◆ Exercise requirements: If a line in the records contains the string "with", show that line.

◆ Data for analysis:
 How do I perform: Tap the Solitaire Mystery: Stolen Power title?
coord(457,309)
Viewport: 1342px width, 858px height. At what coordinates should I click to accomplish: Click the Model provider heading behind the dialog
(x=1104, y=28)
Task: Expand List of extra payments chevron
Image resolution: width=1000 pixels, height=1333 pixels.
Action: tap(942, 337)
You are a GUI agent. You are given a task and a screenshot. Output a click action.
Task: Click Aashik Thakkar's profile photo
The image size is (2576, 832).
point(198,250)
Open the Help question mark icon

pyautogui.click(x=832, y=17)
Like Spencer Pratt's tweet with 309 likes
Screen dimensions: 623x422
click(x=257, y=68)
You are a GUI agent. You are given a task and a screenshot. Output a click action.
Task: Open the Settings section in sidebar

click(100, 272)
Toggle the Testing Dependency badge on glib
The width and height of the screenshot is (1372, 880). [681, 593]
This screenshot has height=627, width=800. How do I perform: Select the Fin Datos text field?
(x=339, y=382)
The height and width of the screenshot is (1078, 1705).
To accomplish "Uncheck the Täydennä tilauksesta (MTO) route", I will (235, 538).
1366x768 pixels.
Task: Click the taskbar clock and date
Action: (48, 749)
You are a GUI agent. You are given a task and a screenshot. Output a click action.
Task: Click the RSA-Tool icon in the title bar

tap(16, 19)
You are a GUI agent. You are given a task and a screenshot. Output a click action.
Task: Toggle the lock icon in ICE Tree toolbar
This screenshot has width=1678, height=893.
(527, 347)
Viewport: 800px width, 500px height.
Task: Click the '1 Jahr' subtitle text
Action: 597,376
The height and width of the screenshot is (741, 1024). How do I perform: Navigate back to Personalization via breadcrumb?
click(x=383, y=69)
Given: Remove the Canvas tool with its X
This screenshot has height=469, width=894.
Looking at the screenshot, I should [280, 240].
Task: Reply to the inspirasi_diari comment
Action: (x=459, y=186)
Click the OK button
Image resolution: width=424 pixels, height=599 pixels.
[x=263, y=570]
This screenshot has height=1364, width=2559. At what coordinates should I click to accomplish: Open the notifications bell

◆ Result below:
Like Spencer Pratt's tweet with 309 likes
Given: Remove the Canvas tool with its X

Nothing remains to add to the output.